The following is an article from 11 Alive News, featuring comments from GCDD Executive Director Eric Jacobson on Warren Hill's execution set for Monday, July 15. 

11 Alive News, 7/15/13, Click here to read online. (This link is no longer active.)

Protesters Rally to Postpone Warren Lee Hill Execution
11 Alive News

ATLANTA -- Warren Lee Hill is scheduled to be executed on Monday, and his supporters are rallying across the state asking for a delay.

Protesters will hold events in Atlanta and nine other cities to bring attention to Hill's case. A candlelight vigil will be held on the Georgia State Capitol steps after a march beginning at Woodruff Park at 5 p.m.

Hill was serving a life sentence for killing his girlfriend. That was upgraded to a death sentence after he beat a fellow inmate to death behind bars in 1990.

For months his supporters have been arguing Hill is intellectually disabled and therefore should not be executed.

"Here in Georgia we require a defendant prove to prove intellectual disability beyond a reasonable doubt. It is the heaviest burden of proof in the law and Georgia is the only state that requires it," said Rita Young, director of All About Developmental Disabilities.

"The support of this position really goes back to the Supreme Court and its landmark 2002 Atkins Vs. Virginia ruling noting that people with disabilities are less culpable for their actions and are a greater risk for wrongful execution," said Eric Jacobson with Georgia's Council on Developmental Disabilities.

In May Hill's lawyers asked the U.S. Supreme Court to delay their client's execution until the court has a chance to consider new evidence they've filed. The court is currently scheduled to consider whether to take up his case on Sept. 30, but the execution is scheduled for Monday unless the Supreme Court offers to take the case.
________________
### [SET TASK 1]
Answer these questions using the news article about the Warren Lee Hill protests:
(a) Where and at what time does the march in Atlanta begin?
(b) In what year did Hill beat a fellow inmate to death?
(c) On what date is the Supreme Court scheduled to consider whether to take up Hill's case?
### [SET TASK 2]
Write out the part of the news article that begins at the words "11 Alive News, 7/15/13, Click" and stops after the words "not be executed.", copying it exactly.

### [Element and text position data]
________________
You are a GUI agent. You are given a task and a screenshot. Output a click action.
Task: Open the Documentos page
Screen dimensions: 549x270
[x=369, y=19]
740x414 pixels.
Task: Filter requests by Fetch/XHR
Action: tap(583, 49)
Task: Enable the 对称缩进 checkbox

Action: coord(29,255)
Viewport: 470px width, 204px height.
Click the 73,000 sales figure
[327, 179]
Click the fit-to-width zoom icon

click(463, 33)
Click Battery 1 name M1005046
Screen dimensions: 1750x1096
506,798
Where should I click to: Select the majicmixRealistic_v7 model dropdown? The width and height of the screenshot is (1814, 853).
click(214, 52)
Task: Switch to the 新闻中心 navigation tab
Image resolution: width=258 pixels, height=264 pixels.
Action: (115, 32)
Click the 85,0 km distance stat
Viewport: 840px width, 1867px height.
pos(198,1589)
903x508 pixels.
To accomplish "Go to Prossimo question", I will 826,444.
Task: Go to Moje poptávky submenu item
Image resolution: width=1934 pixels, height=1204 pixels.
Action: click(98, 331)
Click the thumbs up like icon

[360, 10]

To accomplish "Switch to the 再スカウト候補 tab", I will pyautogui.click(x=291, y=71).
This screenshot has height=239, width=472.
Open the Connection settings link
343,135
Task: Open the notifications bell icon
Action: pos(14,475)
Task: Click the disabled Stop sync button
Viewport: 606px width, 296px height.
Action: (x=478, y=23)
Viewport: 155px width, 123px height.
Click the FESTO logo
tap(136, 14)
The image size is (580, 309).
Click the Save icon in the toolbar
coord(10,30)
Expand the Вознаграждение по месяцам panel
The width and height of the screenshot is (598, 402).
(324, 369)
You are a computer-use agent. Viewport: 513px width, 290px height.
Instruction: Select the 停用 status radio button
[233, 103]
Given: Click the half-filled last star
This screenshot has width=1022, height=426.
________________
### [EXERCISE OUTPUT 1]
(a) At Woodruff Park, at 5 p.m.
(b) 1990
(c) Sept. 30

### [EXERCISE OUTPUT 2]
11 Alive News, 7/15/13, Click here to read online. (This link is no longer active.)

Protesters Rally to Postpone Warren Lee Hill Execution
11 Alive News

ATLANTA -- Warren Lee Hill is scheduled to be executed on Monday, and his supporters are rallying across the state asking for a delay.

Protesters will hold events in Atlanta and nine other cities to bring attention to Hill's case. A candlelight vigil will be held on the Georgia State Capitol steps after a march beginning at Woodruff Park at 5 p.m.

Hill was serving a life sentence for killing his girlfriend. That was upgraded to a death sentence after he beat a fellow inmate to death behind bars in 1990.

For months his supporters have been arguing Hill is intellectually disabled and therefore should not be executed.